Khartoum wants four things: "the normalisation of their relations with the US, UK and others; an opportunity to deploy their new oil wealth and exercise global diplomatic and economic influence; a UN deployment that will increase their authority as the national government of Sudan and not undermine it; and a way of handling the International Criminal Court indictments laid against members of the Khartoum government which they all feel very threatened by. Those are the kind of issues which the Sudanese need to hear a positive message on.

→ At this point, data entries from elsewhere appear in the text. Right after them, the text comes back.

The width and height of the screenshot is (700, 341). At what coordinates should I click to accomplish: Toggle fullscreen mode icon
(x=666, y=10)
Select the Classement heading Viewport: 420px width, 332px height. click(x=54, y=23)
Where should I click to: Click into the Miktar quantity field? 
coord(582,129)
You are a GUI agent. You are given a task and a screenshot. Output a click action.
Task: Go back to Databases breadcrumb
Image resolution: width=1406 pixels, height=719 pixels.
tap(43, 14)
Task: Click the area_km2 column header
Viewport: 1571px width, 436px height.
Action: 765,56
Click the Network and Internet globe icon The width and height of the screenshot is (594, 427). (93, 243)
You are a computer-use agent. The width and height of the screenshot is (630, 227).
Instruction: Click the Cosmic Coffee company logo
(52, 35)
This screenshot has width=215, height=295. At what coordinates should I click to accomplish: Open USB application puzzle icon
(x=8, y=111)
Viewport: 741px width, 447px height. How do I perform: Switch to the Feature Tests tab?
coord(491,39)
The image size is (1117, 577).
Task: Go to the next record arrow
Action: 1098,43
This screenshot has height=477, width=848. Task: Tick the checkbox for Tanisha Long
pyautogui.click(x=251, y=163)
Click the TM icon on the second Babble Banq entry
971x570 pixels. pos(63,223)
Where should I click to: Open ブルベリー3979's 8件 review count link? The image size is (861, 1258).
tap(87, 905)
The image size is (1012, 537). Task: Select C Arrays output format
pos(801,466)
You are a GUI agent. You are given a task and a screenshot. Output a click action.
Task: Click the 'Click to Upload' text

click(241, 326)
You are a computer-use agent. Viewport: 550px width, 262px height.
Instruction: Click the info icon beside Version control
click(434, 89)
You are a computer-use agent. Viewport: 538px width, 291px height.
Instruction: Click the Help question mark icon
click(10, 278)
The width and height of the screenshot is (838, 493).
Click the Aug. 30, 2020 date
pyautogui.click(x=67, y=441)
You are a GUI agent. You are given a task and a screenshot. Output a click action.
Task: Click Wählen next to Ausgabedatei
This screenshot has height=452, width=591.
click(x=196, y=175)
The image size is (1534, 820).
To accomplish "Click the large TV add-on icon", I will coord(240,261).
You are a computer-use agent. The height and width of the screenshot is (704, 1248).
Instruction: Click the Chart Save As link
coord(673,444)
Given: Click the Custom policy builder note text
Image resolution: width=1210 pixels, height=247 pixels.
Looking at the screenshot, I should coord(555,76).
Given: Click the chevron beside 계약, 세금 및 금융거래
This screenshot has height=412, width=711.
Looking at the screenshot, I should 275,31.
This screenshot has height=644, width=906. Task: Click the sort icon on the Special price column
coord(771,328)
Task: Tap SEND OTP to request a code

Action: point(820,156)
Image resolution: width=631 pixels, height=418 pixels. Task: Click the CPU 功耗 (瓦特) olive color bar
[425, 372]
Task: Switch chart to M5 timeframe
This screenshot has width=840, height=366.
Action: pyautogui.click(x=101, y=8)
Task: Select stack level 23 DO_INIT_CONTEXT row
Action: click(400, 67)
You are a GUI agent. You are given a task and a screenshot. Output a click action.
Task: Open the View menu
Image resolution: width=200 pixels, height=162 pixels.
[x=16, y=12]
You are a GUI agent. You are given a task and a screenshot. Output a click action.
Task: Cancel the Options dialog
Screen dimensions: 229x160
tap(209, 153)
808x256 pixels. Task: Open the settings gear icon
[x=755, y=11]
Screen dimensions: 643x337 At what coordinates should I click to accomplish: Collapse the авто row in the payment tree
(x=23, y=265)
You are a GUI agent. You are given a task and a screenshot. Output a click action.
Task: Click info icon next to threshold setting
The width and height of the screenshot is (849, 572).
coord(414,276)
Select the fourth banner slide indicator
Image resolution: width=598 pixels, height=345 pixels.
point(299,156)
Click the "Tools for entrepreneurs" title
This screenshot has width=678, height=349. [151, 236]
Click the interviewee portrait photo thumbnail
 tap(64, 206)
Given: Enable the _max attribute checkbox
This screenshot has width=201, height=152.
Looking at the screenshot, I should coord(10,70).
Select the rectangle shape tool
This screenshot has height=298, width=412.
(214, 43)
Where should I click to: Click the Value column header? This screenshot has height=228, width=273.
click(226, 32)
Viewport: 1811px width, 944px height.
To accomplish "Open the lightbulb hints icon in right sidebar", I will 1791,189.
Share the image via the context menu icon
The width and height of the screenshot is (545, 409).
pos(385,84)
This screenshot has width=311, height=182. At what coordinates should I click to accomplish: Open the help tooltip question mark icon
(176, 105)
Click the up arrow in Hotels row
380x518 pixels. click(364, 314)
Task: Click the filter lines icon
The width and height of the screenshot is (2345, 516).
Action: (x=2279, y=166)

"But in the other pocket there need to be the sanctions. And those pluses and minuses need to be echoed not just by a group of Western leaders but by a much broader cross-section of countries that Sudan respects and trusts. That's what we're now trying to orchestrate. We've been working very hard on getting China to be part of the next set of diplomatic demarches to put pressure on the Sudanese. We're working on how can we bring the major states within the Arab League and the African Union more into frontline diplomacy."

Meantime, he says, the West could do with matching its moral indignation with cash. The food aid pipeline to three million hungry people in Darfur is still $300m short of what is needed. And the African Union peacekeeping forces in the region - inadequate but the only game in town - isn't properly financed till the end of the year. Western governments, he says, "have really taken their eye off the ball on this".

Darfur is just one example of the new style of networking diplomacy which Malloch Brown sees as the future of the UN. Problems with Iran, Korea, Burma and many others will need similar approaches, and Chinese involvement will be crucial. "We're already seeing China more and more engaged. The way it managed its own domestic emergence is reassuring for how we hope it will manage its emergence onto the international stage."

But the changes go beyond the complexity of the shifting relations of sovereign states. Public health issues like Avian Flu and Aids as well as climate change and terrorism do not respect passports or respond to the old sovereign way of doing things - and global poverty, disease and illiteracy seem increasingly to impact directly upon the citizens of all countries.

The United Nations will need to remake itself to address that.

"When we get there it's not going to look like Westminster expanded to the global stage. I don't expect global government but something with a larger voice for transnational civil society and transnational business. It will be issue-orientated and driven by networks and coalitions which campaigners would recognise better than traditional politicians."

Whatever its shape Mark Malloch Brown is convinced the United Nations will be a key part of it future.